Bref, c’est chouette, allez donc vous en emparer. Qu’il soit adoré ou qu’il rende sceptique c’est le genre de travaux qui fait réfléchir. Et ça, ça a jamais fait perdre de temps à qui que ce soit, si ?
(je lance souvent des appels à contribution, parce que l’avis des autres m’intéresse vraiment, et aussi parce que ça m’aide à modérer le mien)
Mesdames et messieurs, Laure.
« Tiens lis ça, jette pas mon livre par la fenêtre stp ». Voilà comment on m’a un peu pitché cette BD. Curieuse et n’ayant plus rien à lire ce jour là, j’ai donc commencé.
La lecture de cette BD est extrêmement fluide, les bulles bien placées, le dessin bien exécuté. Les couleurs désaturées rendent bien et les personnages sont maîtrisés. À aucun moment je n’ai eu de question sur le sens de lecture ou pour comprendre une case. Le fait que les couleurs ne soient que des aplats simples rendent parfaitement bien pour une lecture rapide et sans prise de tête. Le but d’une BD étant d’abord la narration, on ne doit pas s’arrêter sur chaque case, cela nous sortirait de l’histoire.

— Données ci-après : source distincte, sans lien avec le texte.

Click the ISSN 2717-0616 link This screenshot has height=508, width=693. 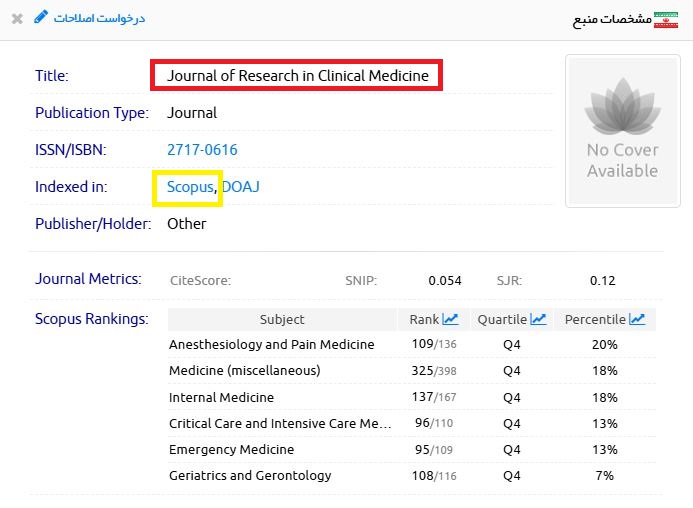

Timothé joue avec nos sentiments et notre empathie avec les personnages avec brio. On s’attache forcément à Pierre, personnage principal de l’histoire, personnage que l’on suit à travers ces deux cents pages. Et puis, lors du moment fatidique, forcément que l’on tombe des nues. À aucun moment (en réalité, un personnage pose une fois la question) on ne s’attend à ce drame. Et la narration prend une toute autre forme. On ne voit plus Pierre d’un point de vue extérieur, on connaît désormais ses pensées et cela est très bien amené. Il y a donc deux tons différents dans cette histoire, qui imposent alors, à leur manière, deux rythmes différents.
Cette histoire, bien que bouleversante à différents points de vue, m’a fortement plu. Je regrette néanmoins le manque d’onirisme qui peut être présent sur certaines cases du début et qui disparaît totalement le reste de la BD. J’aurais aimé que cet aspect visuel revienne de temps à autre, apportant ainsi un troisième rythme à l’histoire, ainsi qu’une nouvelle narration et une autre manière d’appréhender celle-ci.
Je ne peux que recommander Le Patient à d’autres personnes.